- THE PROBLEM
Reproduce every one of the following rows without changing anything.

[Collected data entries]
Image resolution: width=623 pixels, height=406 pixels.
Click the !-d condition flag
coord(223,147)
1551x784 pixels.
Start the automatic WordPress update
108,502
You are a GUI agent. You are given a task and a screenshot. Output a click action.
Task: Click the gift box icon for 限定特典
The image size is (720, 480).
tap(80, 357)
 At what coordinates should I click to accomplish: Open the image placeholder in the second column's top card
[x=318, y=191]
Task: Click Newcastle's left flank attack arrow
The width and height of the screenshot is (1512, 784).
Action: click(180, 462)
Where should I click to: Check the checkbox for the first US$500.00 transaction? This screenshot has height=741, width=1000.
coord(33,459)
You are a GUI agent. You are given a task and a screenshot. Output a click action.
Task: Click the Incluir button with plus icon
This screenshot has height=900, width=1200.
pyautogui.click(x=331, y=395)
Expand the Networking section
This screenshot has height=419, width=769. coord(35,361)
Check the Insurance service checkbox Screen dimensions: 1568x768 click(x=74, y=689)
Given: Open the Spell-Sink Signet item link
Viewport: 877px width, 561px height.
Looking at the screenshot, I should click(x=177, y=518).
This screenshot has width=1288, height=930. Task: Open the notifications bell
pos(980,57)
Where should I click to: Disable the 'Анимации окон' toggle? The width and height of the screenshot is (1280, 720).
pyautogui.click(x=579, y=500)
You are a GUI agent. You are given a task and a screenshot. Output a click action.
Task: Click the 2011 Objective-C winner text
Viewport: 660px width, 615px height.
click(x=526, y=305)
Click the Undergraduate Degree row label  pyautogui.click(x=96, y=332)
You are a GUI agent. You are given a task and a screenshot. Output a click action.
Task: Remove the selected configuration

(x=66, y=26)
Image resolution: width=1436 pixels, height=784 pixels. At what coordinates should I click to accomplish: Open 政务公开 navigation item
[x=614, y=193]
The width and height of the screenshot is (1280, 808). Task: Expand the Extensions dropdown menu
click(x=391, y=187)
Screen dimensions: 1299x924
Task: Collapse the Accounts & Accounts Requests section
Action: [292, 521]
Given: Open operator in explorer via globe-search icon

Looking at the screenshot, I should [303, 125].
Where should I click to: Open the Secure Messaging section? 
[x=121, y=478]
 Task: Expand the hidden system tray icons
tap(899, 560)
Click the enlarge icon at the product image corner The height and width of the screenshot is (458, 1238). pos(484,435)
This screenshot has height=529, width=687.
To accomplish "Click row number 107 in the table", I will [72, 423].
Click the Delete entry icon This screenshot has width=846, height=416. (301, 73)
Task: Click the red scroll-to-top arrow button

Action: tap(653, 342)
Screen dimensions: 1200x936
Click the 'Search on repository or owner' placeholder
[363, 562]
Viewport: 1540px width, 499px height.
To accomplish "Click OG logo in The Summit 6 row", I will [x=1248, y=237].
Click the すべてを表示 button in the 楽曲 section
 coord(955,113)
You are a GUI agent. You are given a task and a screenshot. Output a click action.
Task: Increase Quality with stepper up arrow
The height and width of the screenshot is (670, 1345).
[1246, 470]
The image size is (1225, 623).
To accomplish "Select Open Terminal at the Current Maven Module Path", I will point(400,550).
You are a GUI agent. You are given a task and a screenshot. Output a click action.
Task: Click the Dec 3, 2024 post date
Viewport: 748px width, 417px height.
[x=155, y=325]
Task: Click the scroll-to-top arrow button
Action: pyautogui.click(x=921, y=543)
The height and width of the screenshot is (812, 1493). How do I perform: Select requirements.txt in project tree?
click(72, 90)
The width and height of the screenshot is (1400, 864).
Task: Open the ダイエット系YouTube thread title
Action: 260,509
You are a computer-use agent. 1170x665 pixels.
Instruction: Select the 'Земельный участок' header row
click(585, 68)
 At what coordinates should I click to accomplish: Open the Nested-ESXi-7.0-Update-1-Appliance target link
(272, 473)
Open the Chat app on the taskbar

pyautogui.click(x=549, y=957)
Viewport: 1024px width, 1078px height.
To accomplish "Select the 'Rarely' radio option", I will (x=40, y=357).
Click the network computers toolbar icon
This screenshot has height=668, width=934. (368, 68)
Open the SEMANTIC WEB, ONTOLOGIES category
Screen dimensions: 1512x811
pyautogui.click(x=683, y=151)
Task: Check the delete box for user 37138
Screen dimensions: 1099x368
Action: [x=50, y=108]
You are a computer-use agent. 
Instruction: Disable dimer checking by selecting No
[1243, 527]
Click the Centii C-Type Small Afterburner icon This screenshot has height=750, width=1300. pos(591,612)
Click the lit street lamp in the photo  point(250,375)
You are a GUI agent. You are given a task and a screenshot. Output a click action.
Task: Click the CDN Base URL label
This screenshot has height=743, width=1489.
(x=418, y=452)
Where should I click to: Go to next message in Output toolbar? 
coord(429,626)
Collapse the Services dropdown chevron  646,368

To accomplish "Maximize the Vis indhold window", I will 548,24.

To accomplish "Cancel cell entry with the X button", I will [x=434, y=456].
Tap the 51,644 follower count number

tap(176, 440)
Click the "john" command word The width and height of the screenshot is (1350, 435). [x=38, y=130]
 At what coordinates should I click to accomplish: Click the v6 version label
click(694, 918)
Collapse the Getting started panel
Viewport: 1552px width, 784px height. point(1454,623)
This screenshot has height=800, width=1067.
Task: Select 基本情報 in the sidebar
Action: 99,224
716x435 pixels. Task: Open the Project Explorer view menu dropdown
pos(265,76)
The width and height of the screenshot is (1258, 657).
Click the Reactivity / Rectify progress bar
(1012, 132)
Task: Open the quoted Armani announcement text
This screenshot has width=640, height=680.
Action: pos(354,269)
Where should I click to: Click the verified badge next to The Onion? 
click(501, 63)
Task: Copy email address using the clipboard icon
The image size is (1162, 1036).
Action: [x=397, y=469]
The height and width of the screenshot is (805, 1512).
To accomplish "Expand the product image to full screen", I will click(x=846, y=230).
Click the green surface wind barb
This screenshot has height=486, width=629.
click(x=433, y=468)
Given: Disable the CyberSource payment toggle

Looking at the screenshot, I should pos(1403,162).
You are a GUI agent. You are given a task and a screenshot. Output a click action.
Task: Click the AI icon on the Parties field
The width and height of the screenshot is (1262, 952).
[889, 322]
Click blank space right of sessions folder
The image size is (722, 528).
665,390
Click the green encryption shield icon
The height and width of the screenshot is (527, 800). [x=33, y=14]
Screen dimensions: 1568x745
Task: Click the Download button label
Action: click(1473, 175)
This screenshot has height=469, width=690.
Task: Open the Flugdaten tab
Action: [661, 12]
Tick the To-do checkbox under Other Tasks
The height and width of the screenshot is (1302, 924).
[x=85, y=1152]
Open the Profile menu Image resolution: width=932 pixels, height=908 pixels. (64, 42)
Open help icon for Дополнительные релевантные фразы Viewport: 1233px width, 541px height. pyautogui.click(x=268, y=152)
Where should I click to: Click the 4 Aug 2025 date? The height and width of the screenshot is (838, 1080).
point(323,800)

- TASK ANSWER
Image resolution: width=623 pixels, height=406 pixels.
Click the !-d condition flag
coord(223,147)
1551x784 pixels.
Start the automatic WordPress update
108,502
You are a GUI agent. You are given a task and a screenshot. Output a click action.
Task: Click the gift box icon for 限定特典
The image size is (720, 480).
tap(80, 357)
 At what coordinates should I click to accomplish: Open the image placeholder in the second column's top card
[x=318, y=191]
Task: Click Newcastle's left flank attack arrow
The width and height of the screenshot is (1512, 784).
Action: click(180, 462)
Where should I click to: Check the checkbox for the first US$500.00 transaction? This screenshot has height=741, width=1000.
coord(33,459)
You are a GUI agent. You are given a task and a screenshot. Output a click action.
Task: Click the Incluir button with plus icon
This screenshot has height=900, width=1200.
pyautogui.click(x=331, y=395)
Expand the Networking section
This screenshot has height=419, width=769. coord(35,361)
Check the Insurance service checkbox Screen dimensions: 1568x768 click(x=74, y=689)
Given: Open the Spell-Sink Signet item link
Viewport: 877px width, 561px height.
Looking at the screenshot, I should click(x=177, y=518).
This screenshot has width=1288, height=930. Task: Open the notifications bell
pos(980,57)
Where should I click to: Disable the 'Анимации окон' toggle? The width and height of the screenshot is (1280, 720).
pyautogui.click(x=579, y=500)
You are a GUI agent. You are given a task and a screenshot. Output a click action.
Task: Click the 2011 Objective-C winner text
Viewport: 660px width, 615px height.
click(x=526, y=305)
Click the Undergraduate Degree row label  pyautogui.click(x=96, y=332)
You are a GUI agent. You are given a task and a screenshot. Output a click action.
Task: Remove the selected configuration

(x=66, y=26)
Image resolution: width=1436 pixels, height=784 pixels. At what coordinates should I click to accomplish: Open 政务公开 navigation item
[x=614, y=193]
The width and height of the screenshot is (1280, 808). Task: Expand the Extensions dropdown menu
click(x=391, y=187)
Screen dimensions: 1299x924
Task: Collapse the Accounts & Accounts Requests section
Action: [292, 521]
Given: Open operator in explorer via globe-search icon

Looking at the screenshot, I should [303, 125].
Where should I click to: Open the Secure Messaging section? 
[x=121, y=478]
 Task: Expand the hidden system tray icons
tap(899, 560)
Click the enlarge icon at the product image corner The height and width of the screenshot is (458, 1238). pos(484,435)
This screenshot has height=529, width=687.
To accomplish "Click row number 107 in the table", I will [72, 423].
Click the Delete entry icon This screenshot has width=846, height=416. (301, 73)
Task: Click the red scroll-to-top arrow button

Action: tap(653, 342)
Screen dimensions: 1200x936
Click the 'Search on repository or owner' placeholder
[363, 562]
Viewport: 1540px width, 499px height.
To accomplish "Click OG logo in The Summit 6 row", I will [x=1248, y=237].
Click the すべてを表示 button in the 楽曲 section
 coord(955,113)
You are a GUI agent. You are given a task and a screenshot. Output a click action.
Task: Increase Quality with stepper up arrow
The height and width of the screenshot is (670, 1345).
[1246, 470]
The image size is (1225, 623).
To accomplish "Select Open Terminal at the Current Maven Module Path", I will point(400,550).
You are a GUI agent. You are given a task and a screenshot. Output a click action.
Task: Click the Dec 3, 2024 post date
Viewport: 748px width, 417px height.
[x=155, y=325]
Task: Click the scroll-to-top arrow button
Action: pyautogui.click(x=921, y=543)
The height and width of the screenshot is (812, 1493). How do I perform: Select requirements.txt in project tree?
click(72, 90)
The width and height of the screenshot is (1400, 864).
Task: Open the ダイエット系YouTube thread title
Action: 260,509
You are a computer-use agent. 1170x665 pixels.
Instruction: Select the 'Земельный участок' header row
click(585, 68)
 At what coordinates should I click to accomplish: Open the Nested-ESXi-7.0-Update-1-Appliance target link
(272, 473)
Open the Chat app on the taskbar

pyautogui.click(x=549, y=957)
Viewport: 1024px width, 1078px height.
To accomplish "Select the 'Rarely' radio option", I will (x=40, y=357).
Click the network computers toolbar icon
This screenshot has height=668, width=934. (368, 68)
Open the SEMANTIC WEB, ONTOLOGIES category
Screen dimensions: 1512x811
pyautogui.click(x=683, y=151)
Task: Check the delete box for user 37138
Screen dimensions: 1099x368
Action: [x=50, y=108]
You are a computer-use agent. 
Instruction: Disable dimer checking by selecting No
[1243, 527]
Click the Centii C-Type Small Afterburner icon This screenshot has height=750, width=1300. pos(591,612)
Click the lit street lamp in the photo  point(250,375)
You are a GUI agent. You are given a task and a screenshot. Output a click action.
Task: Click the CDN Base URL label
This screenshot has height=743, width=1489.
(x=418, y=452)
Where should I click to: Go to next message in Output toolbar? 
coord(429,626)
Collapse the Services dropdown chevron  646,368

To accomplish "Maximize the Vis indhold window", I will 548,24.

To accomplish "Cancel cell entry with the X button", I will [x=434, y=456].
Tap the 51,644 follower count number

tap(176, 440)
Click the "john" command word The width and height of the screenshot is (1350, 435). [x=38, y=130]
 At what coordinates should I click to accomplish: Click the v6 version label
click(694, 918)
Collapse the Getting started panel
Viewport: 1552px width, 784px height. point(1454,623)
This screenshot has height=800, width=1067.
Task: Select 基本情報 in the sidebar
Action: 99,224
716x435 pixels. Task: Open the Project Explorer view menu dropdown
pos(265,76)
The width and height of the screenshot is (1258, 657).
Click the Reactivity / Rectify progress bar
(1012, 132)
Task: Open the quoted Armani announcement text
This screenshot has width=640, height=680.
Action: pos(354,269)
Where should I click to: Click the verified badge next to The Onion? 
click(501, 63)
Task: Copy email address using the clipboard icon
The image size is (1162, 1036).
Action: [x=397, y=469]
The height and width of the screenshot is (805, 1512).
To accomplish "Expand the product image to full screen", I will click(x=846, y=230).
Click the green surface wind barb
This screenshot has height=486, width=629.
click(x=433, y=468)
Given: Disable the CyberSource payment toggle

Looking at the screenshot, I should pos(1403,162).
You are a GUI agent. You are given a task and a screenshot. Output a click action.
Task: Click the AI icon on the Parties field
The width and height of the screenshot is (1262, 952).
[889, 322]
Click blank space right of sessions folder
The image size is (722, 528).
665,390
Click the green encryption shield icon
The height and width of the screenshot is (527, 800). [x=33, y=14]
Screen dimensions: 1568x745
Task: Click the Download button label
Action: click(1473, 175)
This screenshot has height=469, width=690.
Task: Open the Flugdaten tab
Action: [661, 12]
Tick the To-do checkbox under Other Tasks
The height and width of the screenshot is (1302, 924).
[x=85, y=1152]
Open the Profile menu Image resolution: width=932 pixels, height=908 pixels. (64, 42)
Open help icon for Дополнительные релевантные фразы Viewport: 1233px width, 541px height. pyautogui.click(x=268, y=152)
Where should I click to: Click the 4 Aug 2025 date? The height and width of the screenshot is (838, 1080).
point(323,800)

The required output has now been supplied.